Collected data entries

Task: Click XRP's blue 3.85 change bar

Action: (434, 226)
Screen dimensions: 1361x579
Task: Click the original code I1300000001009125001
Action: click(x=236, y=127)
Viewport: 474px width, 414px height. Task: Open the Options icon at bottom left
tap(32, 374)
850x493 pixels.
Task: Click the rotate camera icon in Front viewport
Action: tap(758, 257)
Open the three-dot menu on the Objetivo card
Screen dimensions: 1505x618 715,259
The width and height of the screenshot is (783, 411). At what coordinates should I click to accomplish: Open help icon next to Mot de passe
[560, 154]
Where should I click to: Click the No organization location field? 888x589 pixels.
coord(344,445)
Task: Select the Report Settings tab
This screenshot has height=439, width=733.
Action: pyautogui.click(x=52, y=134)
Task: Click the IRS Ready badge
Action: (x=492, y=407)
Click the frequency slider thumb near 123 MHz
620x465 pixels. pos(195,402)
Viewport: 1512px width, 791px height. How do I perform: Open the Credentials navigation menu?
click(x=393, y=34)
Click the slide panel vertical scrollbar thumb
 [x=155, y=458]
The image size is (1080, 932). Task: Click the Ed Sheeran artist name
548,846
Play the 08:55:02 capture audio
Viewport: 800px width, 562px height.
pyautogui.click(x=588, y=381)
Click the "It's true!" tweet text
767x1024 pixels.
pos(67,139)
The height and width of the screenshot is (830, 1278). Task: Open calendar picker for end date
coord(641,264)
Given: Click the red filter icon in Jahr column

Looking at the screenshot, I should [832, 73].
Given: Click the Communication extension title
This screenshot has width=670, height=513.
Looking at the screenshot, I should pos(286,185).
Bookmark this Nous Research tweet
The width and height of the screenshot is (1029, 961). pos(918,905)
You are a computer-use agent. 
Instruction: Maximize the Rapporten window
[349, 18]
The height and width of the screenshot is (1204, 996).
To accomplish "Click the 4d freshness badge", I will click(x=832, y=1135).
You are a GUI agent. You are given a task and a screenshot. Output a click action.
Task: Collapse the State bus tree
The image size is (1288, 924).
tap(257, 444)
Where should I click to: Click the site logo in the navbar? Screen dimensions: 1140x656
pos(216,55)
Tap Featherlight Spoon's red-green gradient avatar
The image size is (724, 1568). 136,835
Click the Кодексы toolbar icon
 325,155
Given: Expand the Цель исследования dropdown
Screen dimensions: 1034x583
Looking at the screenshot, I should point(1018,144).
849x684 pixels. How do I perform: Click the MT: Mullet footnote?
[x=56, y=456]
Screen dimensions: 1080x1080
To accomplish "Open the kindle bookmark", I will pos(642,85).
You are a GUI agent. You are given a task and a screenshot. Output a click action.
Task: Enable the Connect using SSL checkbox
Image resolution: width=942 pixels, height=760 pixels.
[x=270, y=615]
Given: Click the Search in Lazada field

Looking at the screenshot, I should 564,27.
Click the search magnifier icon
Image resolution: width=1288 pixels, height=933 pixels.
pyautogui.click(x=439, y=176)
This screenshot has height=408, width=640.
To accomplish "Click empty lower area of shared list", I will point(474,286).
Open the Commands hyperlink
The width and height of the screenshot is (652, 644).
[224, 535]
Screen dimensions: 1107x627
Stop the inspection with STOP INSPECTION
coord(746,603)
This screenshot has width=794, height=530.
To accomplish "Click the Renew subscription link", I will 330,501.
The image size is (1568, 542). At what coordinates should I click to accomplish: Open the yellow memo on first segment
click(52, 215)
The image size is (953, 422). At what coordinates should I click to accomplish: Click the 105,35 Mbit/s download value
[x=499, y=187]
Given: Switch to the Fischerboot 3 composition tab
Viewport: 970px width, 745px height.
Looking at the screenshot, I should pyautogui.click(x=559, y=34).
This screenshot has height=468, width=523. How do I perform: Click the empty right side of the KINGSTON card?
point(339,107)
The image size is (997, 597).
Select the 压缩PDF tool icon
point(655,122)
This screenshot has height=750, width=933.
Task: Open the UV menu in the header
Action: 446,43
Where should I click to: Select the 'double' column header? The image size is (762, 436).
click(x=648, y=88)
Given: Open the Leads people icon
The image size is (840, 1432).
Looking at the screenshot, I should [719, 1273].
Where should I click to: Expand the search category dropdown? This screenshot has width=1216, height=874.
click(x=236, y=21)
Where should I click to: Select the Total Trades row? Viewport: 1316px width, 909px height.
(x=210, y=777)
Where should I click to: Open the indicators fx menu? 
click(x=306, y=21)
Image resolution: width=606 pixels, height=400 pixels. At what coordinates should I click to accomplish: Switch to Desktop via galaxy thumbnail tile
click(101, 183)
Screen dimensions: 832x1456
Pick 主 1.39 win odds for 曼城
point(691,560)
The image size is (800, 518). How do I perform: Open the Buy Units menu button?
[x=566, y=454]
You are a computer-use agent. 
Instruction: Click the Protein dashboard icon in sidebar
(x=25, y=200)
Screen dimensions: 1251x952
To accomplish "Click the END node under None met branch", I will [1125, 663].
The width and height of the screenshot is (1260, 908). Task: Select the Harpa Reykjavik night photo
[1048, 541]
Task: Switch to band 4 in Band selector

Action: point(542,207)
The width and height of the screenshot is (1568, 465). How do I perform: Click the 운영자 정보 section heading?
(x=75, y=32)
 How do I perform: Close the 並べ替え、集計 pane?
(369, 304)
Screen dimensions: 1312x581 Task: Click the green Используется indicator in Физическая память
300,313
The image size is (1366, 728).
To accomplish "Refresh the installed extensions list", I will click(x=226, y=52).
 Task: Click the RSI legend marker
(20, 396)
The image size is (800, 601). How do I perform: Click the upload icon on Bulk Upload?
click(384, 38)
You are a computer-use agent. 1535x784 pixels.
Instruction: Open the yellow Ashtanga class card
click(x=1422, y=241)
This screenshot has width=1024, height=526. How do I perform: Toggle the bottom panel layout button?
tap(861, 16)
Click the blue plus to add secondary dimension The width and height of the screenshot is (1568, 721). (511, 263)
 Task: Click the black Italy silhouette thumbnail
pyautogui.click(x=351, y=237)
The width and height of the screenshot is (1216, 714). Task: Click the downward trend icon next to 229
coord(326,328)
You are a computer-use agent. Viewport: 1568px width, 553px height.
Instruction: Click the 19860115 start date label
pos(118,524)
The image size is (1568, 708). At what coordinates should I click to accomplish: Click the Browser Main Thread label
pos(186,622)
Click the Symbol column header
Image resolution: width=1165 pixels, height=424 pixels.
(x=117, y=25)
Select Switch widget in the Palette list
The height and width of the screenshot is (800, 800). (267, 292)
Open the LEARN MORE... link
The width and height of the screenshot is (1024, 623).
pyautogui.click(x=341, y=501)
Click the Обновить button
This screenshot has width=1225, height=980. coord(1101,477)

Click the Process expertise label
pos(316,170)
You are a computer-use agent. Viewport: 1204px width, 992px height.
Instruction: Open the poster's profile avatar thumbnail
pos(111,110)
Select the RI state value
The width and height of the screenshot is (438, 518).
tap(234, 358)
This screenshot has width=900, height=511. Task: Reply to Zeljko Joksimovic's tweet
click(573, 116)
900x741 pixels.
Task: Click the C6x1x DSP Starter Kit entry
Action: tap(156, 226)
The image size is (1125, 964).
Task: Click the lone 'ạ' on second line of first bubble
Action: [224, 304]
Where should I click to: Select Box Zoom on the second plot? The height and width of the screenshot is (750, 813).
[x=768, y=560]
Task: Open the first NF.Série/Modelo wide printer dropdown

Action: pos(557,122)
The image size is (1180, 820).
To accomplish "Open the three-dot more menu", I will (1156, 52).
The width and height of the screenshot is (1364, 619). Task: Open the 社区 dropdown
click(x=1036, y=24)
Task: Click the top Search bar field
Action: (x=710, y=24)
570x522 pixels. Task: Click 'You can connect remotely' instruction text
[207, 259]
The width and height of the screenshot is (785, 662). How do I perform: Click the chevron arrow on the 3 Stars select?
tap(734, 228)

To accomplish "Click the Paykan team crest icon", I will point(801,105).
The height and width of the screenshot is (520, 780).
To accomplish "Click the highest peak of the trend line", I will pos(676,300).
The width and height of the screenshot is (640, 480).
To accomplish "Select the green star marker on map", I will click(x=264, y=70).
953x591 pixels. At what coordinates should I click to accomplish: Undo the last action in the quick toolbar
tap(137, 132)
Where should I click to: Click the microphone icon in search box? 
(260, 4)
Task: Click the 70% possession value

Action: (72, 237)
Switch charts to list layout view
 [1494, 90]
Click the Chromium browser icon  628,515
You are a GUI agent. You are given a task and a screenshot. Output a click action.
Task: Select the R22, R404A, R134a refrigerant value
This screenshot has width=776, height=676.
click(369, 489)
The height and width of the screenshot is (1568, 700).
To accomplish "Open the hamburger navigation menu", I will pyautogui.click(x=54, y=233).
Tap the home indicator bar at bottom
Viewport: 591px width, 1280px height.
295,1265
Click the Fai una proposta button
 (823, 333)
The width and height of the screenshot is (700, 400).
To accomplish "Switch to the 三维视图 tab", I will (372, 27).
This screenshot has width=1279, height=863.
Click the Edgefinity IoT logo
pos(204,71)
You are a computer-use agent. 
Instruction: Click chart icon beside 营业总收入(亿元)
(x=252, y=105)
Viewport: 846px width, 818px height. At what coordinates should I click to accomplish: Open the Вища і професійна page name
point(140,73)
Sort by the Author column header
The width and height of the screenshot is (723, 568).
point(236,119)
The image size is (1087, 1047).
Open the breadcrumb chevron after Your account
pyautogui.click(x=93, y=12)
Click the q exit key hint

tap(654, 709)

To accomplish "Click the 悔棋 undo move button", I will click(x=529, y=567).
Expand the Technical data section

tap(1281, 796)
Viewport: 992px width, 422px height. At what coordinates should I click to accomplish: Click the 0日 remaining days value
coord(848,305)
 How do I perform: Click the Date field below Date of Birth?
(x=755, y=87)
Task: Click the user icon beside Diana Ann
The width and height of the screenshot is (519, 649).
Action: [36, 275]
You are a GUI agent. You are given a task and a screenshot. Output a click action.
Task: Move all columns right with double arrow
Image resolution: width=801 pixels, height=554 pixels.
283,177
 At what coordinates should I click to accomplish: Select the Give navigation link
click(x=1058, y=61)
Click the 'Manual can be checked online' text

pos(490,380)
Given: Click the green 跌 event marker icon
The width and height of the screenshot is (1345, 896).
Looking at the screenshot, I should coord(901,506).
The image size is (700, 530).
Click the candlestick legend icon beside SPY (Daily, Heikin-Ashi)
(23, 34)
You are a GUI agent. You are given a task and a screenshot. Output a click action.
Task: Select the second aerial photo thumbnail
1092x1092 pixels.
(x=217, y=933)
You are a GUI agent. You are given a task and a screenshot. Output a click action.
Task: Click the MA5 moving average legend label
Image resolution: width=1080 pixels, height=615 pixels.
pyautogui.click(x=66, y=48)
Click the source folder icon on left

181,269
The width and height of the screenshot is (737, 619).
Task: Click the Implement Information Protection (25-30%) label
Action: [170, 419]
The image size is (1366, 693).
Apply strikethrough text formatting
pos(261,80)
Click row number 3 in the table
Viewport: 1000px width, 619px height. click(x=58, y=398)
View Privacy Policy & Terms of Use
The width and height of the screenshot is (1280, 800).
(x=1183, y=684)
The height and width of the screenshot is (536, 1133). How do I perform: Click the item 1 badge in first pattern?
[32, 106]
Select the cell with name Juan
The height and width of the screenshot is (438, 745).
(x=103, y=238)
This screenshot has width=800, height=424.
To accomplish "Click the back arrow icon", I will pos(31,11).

Task goal: In the entries above, find the line with "Task: Click the RSI legend marker" and the line with "You are a computer-use agent. 1535x784", then set down exactly those two and every line between them, nothing else.

Answer box:
 Task: Click the RSI legend marker
(20, 396)
The image size is (800, 601). How do I perform: Click the upload icon on Bulk Upload?
click(384, 38)
You are a computer-use agent. 1535x784 pixels.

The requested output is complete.